*EXCERTO DA PÁGINA*.
==========

Sunday, December 10, 2017

O ESTADO, A ADMINISTRAÇÃO DIRETA E O GOVERNO

Tal como a palavra fontes, a palavra Estado também é polissémica. De acordo com a aceção administrativa, o Estado é a pessoa coletiva pública que desempenha a atividade administrativa sob a égide do Governo. Sendo uma entidade jurídico-administrativa, toda a Administração do Estado é orientada pelo Governo (art. 199º, d) CRP), verificando-se uma descentralização de competências pelos diferentes órgãos centrais e locais e a separação clara entre o Estado e as demais pessoas coletivas públicas pertencentes aos outros dois tipos de administração estadual, como as regiões autónomas, as autarquias locais, os institutos públicos, as empresas públicas e as associações públicas.

Enquanto entidade administrativa que é, o Estado não é soberano e apenas exerce um poder constituído e juridicamente subordinado à Constituição e à lei – estamos então no âmbito do Estado-administração. O Estado-administração é uma pessoa coletiva pública autónoma que não deve ser confundida com os governantes que o dirigem, com os funcionários que o servem, com outras entidades autónomas que integram a Administração estadual, nem com os cidadãos que estão em relação permanente com o próprio.

Sendo considerado uma pessoa coletiva (pública), o Estado é dotado de personalidade jurídica (esta classificação decorre, por exemplo, do art. 22º CRP). Consequentemente, são órgãos do Estado o Presidente da República, a Assembleia da República, o Governo e os Tribunais.
Antes de mais, importa estabelecer a distinção entre administração direita e administração indireta do Estado, distinção essa expressamente consagrada no art. 199º, d) CRP. A administração estadual pode ser exercida por órgãos e serviços da pessoa coletiva pública Estado (administração direta); mas pode também ser prosseguida por pessoas coletivas distintas do Estado, mas por este criadas (administração indireta).

Aprofundando o conceito de administração direta, esta corresponde às pessoas coletivas públicas sobre as quais o Estado exerce poderes de direção, de superintendência e de tutela. A administração direta é integrada, maioritariamente, por órgãos e serviços submetidos à hierarquia do Governo (administração subordinada). Uma parte minoritária da administração direta escapa à hierarquia porque o respetivo estatuto assenta numa ligação privilegiada à Assembleia da República, como é o caso do Provedor de Justiça (administração independente). A administração direta subordinada ao Estado pode abranger todo o território nacional (administração subordinada) ou somente uma pequena porção, uma circunscrição desse território (administração periférica). O principal órgão da administração central do Estado é o Governo, cuja composição e cujas funções serão abordadas adiante.

==========

*CONJUNTO DE DADOS*.
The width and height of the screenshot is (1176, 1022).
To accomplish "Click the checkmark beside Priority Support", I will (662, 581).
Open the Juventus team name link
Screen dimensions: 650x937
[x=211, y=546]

==========

*O QUE FAZER*.
(a) Responda a partir do texto sobre o Estado e a administração direta:
(i) Que artigo da CRP é apontado como exemplo de onde decorre a classificação do Estado como pessoa coletiva?
(ii) Que órgãos do Estado são enumerados?
(iii) Que entidade é dada como caso de administração independente?
(b) Retome o texto sobre o Estado e a administração direta, continuando-o a partir da sua última frase.
O material não tem qualquer papel nisto.

*RESPOSTAS DADAS*.
(a)
(i) O art. 22º da CRP.
(ii) O Presidente da República, a Assembleia da República, o Governo e os Tribunais.
(iii) O Provedor de Justiça.

(b)
Segundo o Professor FREITAS DO AMARAL, existem alguns traços específicos que caracterizam a administração direta do Estado. São eles:
·       Unicidade. Existe apenas um único Estado, o Estado é uma entidade única.
·   Caráter originário. O Estado não carece de ser reconhecido pela lei pois a sua natureza é originária e não derivada do poder constituído.
·   Territorialidade. O poder do Estado abrange todo o território nacional, incluindo regiões autónomas e autarquias locais, estado estas também sujeitas ao poder e jurisdição do Estado.
·       Multiplicidade de atribuições. O Estado segue diversos fins e prossegue variadas atribuições.
·       Pluralismo de órgãos e serviços. O Estado é constituído por uma pluralidade de órgãos, sendo o seu órgão máximo o Governo.
·     Organização em ministérios. A nível central, os órgãos e serviços do Estado estão distribuídos em departamentos, estes por sua vez organizados por matérias – os denominados ministérios.
·       Personalidade jurídica una. Apesar da multiplicidade de atribuições e do pluralismo de órgãos e serviços, o Estado mantém-se sempre como um. Todas as atribuições, órgãos e serviços pertencem ao mesmo sujeito de Direito, o Estado.
·    Instrumentalidade. A administração direta do Estado é subordinada, não é independente nem autónoma, já que esta está submetida ao poder de direção do Governo (art. 199º, d) CRP). Já a administração indireta fica sujeita apenas à superintendência e tutela do Governo e a administração autónoma é apenas controlada por um poder de tutela.
·   Estrutura hierárquica. A administração direta do Estado segue um modelo de organização administrativa constituído por um conjunto de órgãos e agentes ligados por um vínculo jurídico, vínculo esse que confere ao superior hierárquico o poder de direção e ao subalterno o dever de obediência.
·    Supremacia. O Estado-administração exerce poderes de supremacia em relação aos sujeitos e direito privado e a outras entidades públicas.

Sendo uma pessoa coletiva pública, o Estado tem fins, objetivos aos quais se propõe atingir – as denominadas atribuições. Enquanto as outras pessoas coletivas públicas têm um diploma legal que enuncie as suas atribuições (estas encontram-se definidas de forma integrada), o mesmo não sucede com o Estado. Relativamente a este, as suas atribuições encontram-se definidas de forma dispersa, isto é, existem milhares de diplomas legais que lhe conferem determinadas atribuições conforme se trate da matéria x ou y.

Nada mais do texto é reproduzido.